Start of DATA EXTRACT

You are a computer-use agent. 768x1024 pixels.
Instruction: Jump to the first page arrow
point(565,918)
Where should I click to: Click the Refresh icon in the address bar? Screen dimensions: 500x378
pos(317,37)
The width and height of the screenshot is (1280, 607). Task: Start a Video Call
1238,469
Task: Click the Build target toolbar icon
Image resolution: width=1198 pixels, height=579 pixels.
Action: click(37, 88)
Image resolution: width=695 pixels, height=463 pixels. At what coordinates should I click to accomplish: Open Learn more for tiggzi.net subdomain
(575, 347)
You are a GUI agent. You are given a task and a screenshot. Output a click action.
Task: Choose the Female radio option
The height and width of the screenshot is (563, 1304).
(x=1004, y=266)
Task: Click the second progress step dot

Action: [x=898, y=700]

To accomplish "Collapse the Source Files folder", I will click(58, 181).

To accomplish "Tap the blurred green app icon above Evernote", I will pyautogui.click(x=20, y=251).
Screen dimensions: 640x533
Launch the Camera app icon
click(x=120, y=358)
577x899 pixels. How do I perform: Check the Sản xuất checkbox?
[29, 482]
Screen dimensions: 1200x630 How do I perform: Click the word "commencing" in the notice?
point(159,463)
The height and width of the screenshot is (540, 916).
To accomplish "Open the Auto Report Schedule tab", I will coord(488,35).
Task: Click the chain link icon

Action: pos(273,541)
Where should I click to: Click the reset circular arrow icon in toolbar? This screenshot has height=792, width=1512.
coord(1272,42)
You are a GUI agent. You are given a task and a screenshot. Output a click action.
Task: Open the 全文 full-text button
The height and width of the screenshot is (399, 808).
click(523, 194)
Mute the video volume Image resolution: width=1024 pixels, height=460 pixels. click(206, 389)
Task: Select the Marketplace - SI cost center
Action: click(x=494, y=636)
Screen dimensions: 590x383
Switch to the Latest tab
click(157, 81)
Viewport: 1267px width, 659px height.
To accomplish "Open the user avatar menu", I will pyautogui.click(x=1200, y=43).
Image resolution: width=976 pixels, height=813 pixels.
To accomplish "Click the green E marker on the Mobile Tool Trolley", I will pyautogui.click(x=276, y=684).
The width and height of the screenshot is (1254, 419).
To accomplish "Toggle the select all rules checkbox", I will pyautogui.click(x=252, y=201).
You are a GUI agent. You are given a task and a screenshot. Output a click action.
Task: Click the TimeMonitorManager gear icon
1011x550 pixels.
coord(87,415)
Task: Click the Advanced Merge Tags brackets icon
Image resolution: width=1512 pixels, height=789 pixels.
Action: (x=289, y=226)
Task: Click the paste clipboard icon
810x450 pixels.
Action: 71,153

End of DATA EXTRACT

▶ [HOW TO COMPLETE THIS TASK]: Copy out each line of the data that holds the string "green".

▶ [WRITTEN RESPONSE]:
To accomplish "Tap the blurred green app icon above Evernote", I will pyautogui.click(x=20, y=251).
To accomplish "Click the green E marker on the Mobile Tool Trolley", I will pyautogui.click(x=276, y=684).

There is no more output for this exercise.